La liste des poids d’incapacité utilisés par l’OMS dans le calcul des AVAI en 2004 est disponible sur Internet (table 3A.6 - Mathers et al., 2006). Ils sont définis au niveau mondial et peuvent être exprimés en fonction de l’âge et du sexe. Il s’agit, pour la plupart, des valeurs de 1990, complétées en 2000 pour de nouvelles maladies ou avec des valeurs actualisées à la suite d’études spécifiques à une pathologie (sida, vision basse…), notamment aux Pays-Bas (dépressions…). Les valeurs obtenues à la suite de l’étude internationale de l’OMS décrite précédemment devraient être intégrées dans le calcul de la prochaine version du Fardeau des maladies (Mathers et al., 2003 ; Mathers et al., 2006)

L’applicabilité de ces facteurs internationaux à une échelle nationale est discutée. En effet, les poids d’incapacité peuvent varier selon les régions, en raison de la distribution de la gravité des états de santé et de la proportion de cas traités quand on ne les sépare pas (Mathers et al., 2006). Il semblerait plus pertinent de définir des poids d’incapacité à une échelle plus régionale (Üstün et al., 1999 ; Jelsma et al., 1999), même si des études tendent à monter une bonne cohérence entre les pays (Mathers et al., 2006).
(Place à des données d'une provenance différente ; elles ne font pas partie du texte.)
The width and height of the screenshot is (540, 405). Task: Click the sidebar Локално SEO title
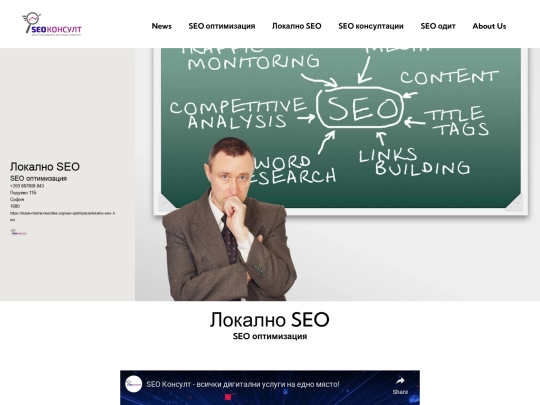point(45,167)
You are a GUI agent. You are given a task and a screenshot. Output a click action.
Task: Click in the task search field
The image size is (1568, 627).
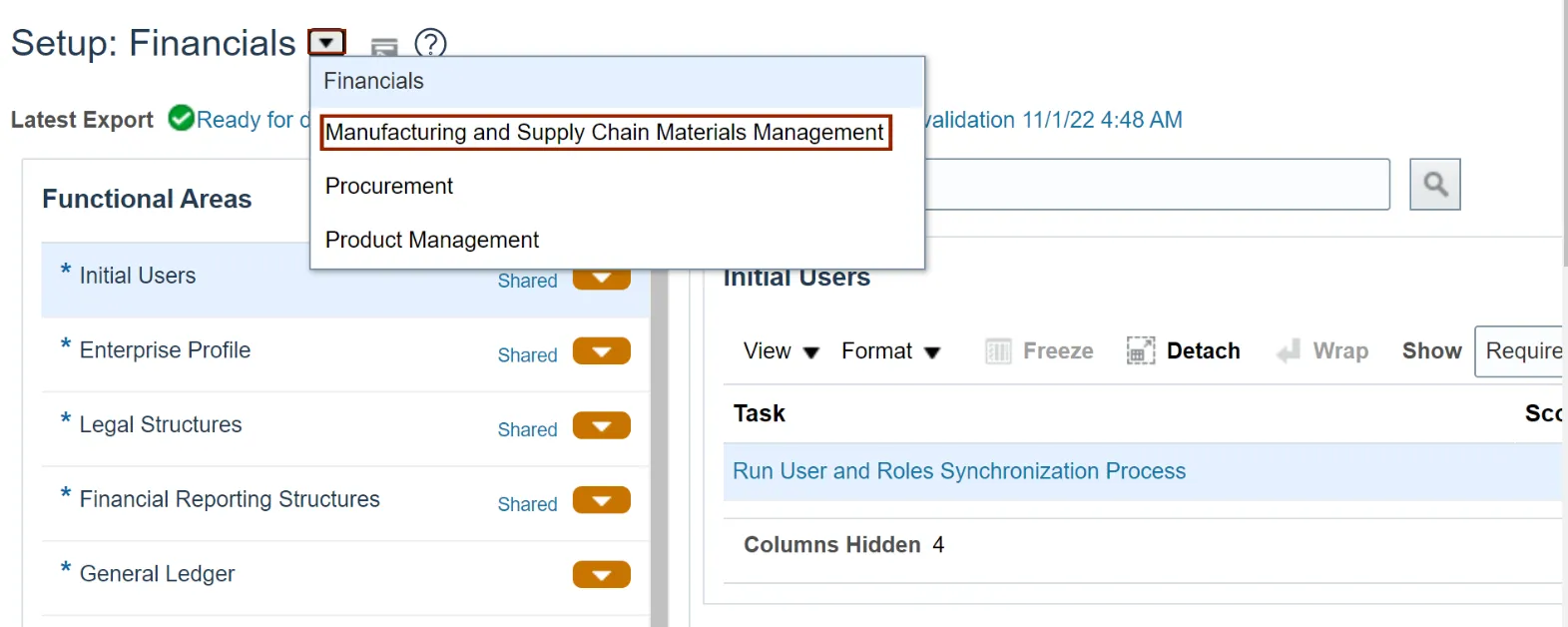tap(1157, 184)
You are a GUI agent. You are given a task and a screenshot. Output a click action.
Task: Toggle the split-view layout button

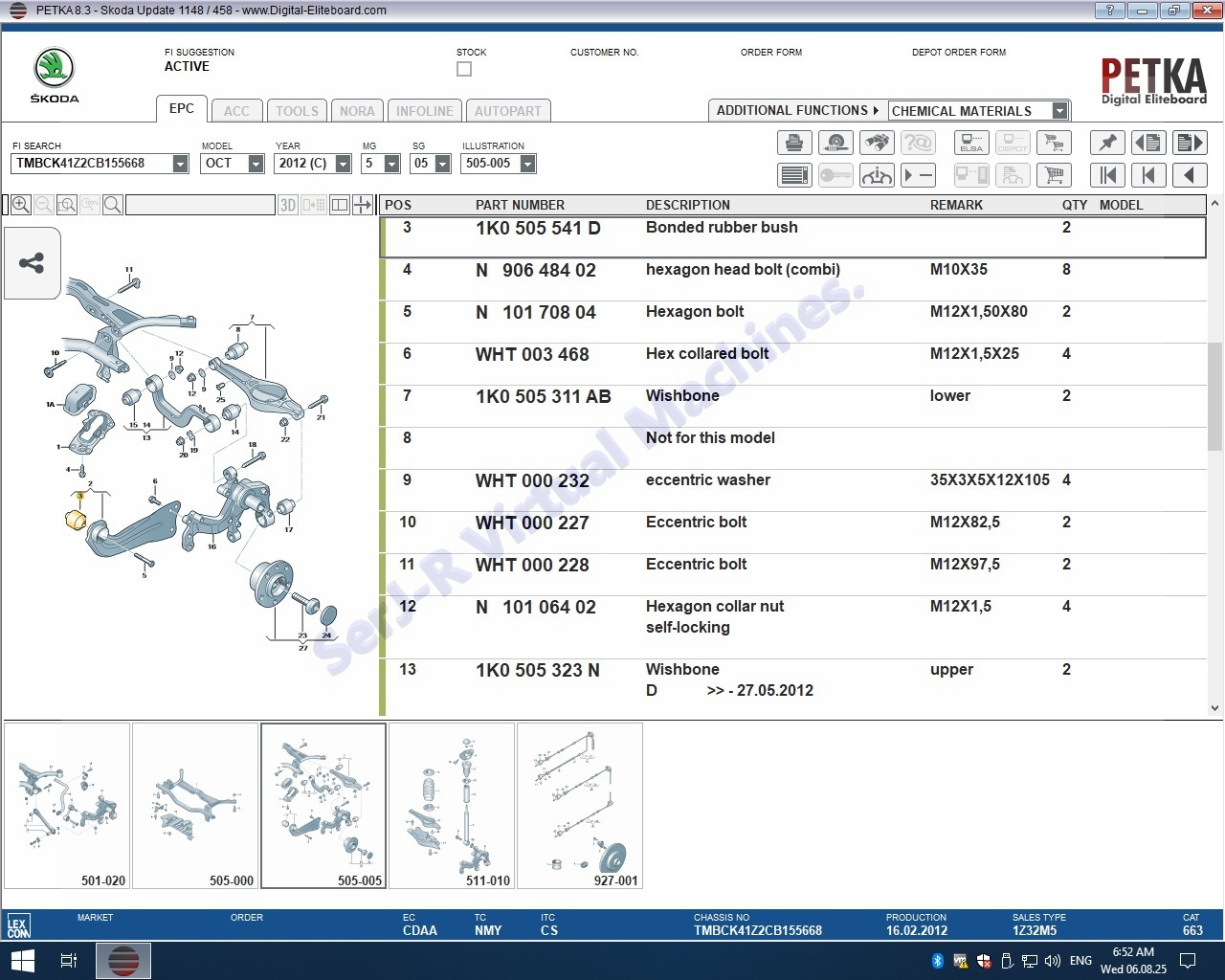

Ce travail a été mené pour l’Europe de l’Ouest dans le cadre de travaux sur le fardeau national des maladies des Pays-Bas (Stouthard et al., 2000), en adaptant notamment la méthode proposée par l’OMS. Par ailleurs, les facteurs d’incapacités sont spécifiques à un état de santé lié à une maladie et ne prennent pas en compte la comorbidité (Van Baal et al., 2006).